Thanks a lot for your answer. So basically the topic of the sentence then is the other person's name and not the other person (as I suggested in my initial post). I still find it a bit confusing because we are receiving information about the other person. So I would assume the other person to be the topic instead? Well, I'll just hope for the confusion to fade once the の particle is introduced.

Have a nice day and good luck with your studies everyone!

1 year ago

https://www.duolingo.com/tophyr

The topic isn't some magical unspoken thing. The topic and the subject of the sentence are usually the same, and は serves double duty. "(Your) name-- what is it?" Establishing a topic also lets you omit an explicit subject from subsequent sentences, and the topic is assumed to be the subject.

Using the subject marker が is only used when stressing that THIS is the subject, not THAT other thing.

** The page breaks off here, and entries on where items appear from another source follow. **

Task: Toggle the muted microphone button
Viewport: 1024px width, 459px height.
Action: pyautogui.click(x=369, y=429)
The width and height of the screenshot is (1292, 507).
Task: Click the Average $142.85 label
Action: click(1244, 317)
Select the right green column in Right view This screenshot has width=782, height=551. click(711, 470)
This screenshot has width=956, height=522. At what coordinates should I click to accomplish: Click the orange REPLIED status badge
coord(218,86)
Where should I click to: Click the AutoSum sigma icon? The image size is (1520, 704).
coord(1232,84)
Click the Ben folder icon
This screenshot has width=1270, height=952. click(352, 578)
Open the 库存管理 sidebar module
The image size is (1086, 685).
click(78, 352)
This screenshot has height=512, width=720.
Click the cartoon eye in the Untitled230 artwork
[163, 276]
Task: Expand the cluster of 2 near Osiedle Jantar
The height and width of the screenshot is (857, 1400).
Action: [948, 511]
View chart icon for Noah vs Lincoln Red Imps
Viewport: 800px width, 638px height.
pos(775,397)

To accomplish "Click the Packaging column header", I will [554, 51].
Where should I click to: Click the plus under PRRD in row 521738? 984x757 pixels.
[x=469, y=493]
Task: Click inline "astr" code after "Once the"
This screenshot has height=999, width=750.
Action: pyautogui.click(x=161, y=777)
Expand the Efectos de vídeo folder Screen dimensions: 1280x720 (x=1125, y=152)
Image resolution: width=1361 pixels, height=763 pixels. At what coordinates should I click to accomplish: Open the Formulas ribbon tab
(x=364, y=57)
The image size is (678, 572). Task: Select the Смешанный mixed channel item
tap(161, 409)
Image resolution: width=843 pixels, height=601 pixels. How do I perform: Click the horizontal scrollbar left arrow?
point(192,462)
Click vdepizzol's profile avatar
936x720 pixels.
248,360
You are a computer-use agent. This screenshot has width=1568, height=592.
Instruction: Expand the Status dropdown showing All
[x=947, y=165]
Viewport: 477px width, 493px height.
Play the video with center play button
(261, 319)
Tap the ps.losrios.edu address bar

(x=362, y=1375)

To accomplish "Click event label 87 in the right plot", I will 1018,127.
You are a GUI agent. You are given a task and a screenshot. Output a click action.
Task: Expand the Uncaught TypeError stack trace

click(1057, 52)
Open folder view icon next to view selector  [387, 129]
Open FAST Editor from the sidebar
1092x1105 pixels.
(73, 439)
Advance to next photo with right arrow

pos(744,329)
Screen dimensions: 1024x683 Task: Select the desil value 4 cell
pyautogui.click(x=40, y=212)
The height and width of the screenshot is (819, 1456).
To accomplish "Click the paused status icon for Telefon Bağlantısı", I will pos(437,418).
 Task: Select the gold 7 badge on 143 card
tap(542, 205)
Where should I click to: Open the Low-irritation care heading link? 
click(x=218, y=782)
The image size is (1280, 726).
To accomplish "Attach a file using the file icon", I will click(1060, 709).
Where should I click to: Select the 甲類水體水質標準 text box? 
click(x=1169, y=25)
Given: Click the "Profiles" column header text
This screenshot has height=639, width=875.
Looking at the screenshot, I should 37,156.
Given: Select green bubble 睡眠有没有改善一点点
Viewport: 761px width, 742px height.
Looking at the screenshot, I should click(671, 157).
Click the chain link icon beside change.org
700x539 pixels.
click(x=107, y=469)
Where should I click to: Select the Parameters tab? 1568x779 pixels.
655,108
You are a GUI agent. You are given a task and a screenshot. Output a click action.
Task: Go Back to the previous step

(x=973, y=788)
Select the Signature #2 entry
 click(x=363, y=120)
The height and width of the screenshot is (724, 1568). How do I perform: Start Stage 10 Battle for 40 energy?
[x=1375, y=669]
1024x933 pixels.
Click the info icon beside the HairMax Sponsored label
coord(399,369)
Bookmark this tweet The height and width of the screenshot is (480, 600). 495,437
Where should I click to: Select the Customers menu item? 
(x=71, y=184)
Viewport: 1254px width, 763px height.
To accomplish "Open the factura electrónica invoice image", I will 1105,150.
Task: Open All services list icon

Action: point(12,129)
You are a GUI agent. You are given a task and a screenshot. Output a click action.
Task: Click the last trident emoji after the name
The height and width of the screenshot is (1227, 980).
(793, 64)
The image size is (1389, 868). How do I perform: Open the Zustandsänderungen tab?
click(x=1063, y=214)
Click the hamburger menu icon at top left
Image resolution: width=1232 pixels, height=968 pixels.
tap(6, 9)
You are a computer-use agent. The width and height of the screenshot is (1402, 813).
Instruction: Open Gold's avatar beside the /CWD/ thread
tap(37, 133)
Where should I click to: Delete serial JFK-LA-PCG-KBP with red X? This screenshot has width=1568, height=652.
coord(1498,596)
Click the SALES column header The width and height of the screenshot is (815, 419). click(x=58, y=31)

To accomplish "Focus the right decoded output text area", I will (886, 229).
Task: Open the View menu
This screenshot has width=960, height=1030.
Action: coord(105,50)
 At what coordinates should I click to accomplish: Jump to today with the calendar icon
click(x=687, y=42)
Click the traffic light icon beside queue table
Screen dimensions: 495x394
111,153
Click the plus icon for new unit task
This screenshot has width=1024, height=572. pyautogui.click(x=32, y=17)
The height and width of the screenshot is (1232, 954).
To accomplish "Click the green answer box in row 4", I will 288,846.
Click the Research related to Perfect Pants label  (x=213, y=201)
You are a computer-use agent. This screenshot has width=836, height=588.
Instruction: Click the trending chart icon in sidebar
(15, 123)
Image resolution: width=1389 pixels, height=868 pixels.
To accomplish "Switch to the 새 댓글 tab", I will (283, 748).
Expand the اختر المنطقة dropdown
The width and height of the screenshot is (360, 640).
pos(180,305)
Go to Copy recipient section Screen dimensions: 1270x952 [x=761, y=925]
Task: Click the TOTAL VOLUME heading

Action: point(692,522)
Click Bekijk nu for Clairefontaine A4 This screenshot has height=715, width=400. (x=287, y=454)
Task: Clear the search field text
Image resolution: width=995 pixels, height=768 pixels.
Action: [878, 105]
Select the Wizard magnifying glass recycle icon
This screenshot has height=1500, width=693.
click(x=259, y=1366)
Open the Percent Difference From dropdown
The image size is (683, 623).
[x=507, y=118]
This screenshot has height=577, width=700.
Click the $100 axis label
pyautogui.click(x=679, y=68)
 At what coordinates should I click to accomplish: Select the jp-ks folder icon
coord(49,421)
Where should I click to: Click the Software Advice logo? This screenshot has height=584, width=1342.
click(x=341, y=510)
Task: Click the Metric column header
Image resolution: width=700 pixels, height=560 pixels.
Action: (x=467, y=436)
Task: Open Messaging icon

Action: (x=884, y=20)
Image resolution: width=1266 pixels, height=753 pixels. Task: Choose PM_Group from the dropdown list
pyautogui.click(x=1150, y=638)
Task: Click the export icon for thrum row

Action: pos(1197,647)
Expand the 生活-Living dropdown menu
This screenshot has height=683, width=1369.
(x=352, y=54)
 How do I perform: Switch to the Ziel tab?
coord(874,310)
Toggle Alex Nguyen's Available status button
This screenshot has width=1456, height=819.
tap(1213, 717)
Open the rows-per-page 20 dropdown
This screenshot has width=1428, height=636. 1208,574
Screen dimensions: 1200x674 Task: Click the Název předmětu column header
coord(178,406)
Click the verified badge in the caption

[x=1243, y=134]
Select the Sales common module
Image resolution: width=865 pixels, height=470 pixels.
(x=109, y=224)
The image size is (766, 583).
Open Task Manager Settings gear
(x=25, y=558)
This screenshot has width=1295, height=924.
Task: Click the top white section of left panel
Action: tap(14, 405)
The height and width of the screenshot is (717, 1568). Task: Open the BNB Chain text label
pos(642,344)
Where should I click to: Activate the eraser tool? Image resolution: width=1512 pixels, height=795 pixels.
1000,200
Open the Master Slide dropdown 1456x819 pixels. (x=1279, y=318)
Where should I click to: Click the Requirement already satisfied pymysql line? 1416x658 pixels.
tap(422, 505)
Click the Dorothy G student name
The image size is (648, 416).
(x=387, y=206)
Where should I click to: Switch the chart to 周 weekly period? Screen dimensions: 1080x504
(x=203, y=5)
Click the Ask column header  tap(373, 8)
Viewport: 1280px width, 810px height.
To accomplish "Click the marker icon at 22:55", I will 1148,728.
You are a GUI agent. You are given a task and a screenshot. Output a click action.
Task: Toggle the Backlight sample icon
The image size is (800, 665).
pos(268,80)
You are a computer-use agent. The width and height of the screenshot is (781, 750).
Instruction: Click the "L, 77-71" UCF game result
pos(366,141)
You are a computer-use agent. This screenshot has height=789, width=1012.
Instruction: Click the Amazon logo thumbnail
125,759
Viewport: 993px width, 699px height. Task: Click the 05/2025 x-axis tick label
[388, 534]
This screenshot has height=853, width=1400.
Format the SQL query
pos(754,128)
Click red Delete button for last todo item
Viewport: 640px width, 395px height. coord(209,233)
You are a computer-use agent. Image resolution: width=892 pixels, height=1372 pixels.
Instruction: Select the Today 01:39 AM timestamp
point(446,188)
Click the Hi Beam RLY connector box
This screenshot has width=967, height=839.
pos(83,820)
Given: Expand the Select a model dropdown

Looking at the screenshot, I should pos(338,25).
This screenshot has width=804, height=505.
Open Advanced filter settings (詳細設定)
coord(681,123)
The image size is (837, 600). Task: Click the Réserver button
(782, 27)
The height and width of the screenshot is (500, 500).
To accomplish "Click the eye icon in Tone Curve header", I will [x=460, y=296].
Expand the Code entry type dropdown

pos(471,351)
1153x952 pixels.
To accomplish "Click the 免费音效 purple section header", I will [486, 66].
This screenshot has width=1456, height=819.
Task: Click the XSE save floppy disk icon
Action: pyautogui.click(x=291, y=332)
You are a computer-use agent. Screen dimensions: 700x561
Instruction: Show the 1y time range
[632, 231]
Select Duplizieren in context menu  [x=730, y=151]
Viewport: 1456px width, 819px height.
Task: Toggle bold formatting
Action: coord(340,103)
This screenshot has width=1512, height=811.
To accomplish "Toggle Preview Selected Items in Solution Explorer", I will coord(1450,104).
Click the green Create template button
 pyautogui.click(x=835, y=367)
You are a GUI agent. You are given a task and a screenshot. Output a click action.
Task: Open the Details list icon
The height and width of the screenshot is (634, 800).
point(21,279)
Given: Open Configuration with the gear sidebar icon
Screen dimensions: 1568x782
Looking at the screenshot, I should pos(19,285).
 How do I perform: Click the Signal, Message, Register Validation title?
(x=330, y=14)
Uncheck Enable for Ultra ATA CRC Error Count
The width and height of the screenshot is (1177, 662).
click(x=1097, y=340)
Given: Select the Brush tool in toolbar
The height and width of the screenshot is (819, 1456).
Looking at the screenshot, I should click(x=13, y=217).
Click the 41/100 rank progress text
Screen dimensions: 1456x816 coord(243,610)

Take the sentence: "My name is Hunter." Name would usually get は here as in this exercise because it's the topic as well as subject. But if you had this conversation: "I am Hunter." "You're a hunter?" "My NAME is Hunter." That last sentence is the same as above, but here you'd use が because you're stressing that "name" is the subject as opposed to something else. But just as that last sentence with "NAME" stressed would seem odd out of context, you likewise wouldn't use が without that context.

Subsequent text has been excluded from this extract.